Daily Lent Meditation by Michael Dubruiel

The Cross of Christ Teaches Us. . . to Live the Gospel

For it is not hearers of the law who are righteous before God, but the doers of the law who will be justified. When Gentiles who have not the law do by nature what the law requires, they. . . show that what the law requires is written on their hearts, while their conscience also bears witness and their conflicting thoughts accuse or perhaps excuse them on that day when, according to my gospel, God judges the secrets of men by Christ Jesus. ROMANS 2:13–16

 Then the King will say to those at his right hand, “Come, O Blessed of my Father, inherit the kingdom prepared for you from the foundation of the world; for I was hungry and you gave me food, I was thirsty and you gave me drink, I was a stranger and you welcomed me, I was naked and you clothed me, I was sick and you visited me, I was in prison and you came to me.” MATTHEW 25:34–36 

One day my mother came back from a day of shopping very upset. As she walked past a vagrant on her way into a store, the man had called out to her, “I’ll bet you would take more time to notice a dog.” My mother was saddened and shamed by the man’s accusation. In a way, he was right; she hadn’t even acknowledged the man’s existence. It was one short encounter in her busy life. Even so, I have never forgotten it, and neither has she.

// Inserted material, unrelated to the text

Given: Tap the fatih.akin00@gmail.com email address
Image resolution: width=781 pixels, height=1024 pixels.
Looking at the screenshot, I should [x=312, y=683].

In the Gospel of Matthew, Jesus spoke about the last judgment of the nations, and in particular the judgment of “nonbelievers,” which is how the Jewish people referred to the Gentile nations. When, in his letter to the Romans, St. Paul indicated how those who do not know Christ will be judged, referring to the “gospel,” very likely, he was referring to this passage from Matthew 25.

Those of us who know Christ have little excuse if we do not recognize him in the hungry, thirsty, stranger, naked, sick, or in prison. We have the good news of the gospel preached to us; we have heard it and are required to put it into practice.

Seeing the Hidden Christ

The people who experienced Jesus in the flesh, we know, all experienced him in exactly the ways that he describes in Matthew 25, and part of understanding that is a lesson for all of us. We do not know when Our Lord might appear to us under the guise of the hungry, thirsty, stranger, naked, sick, or prisoner.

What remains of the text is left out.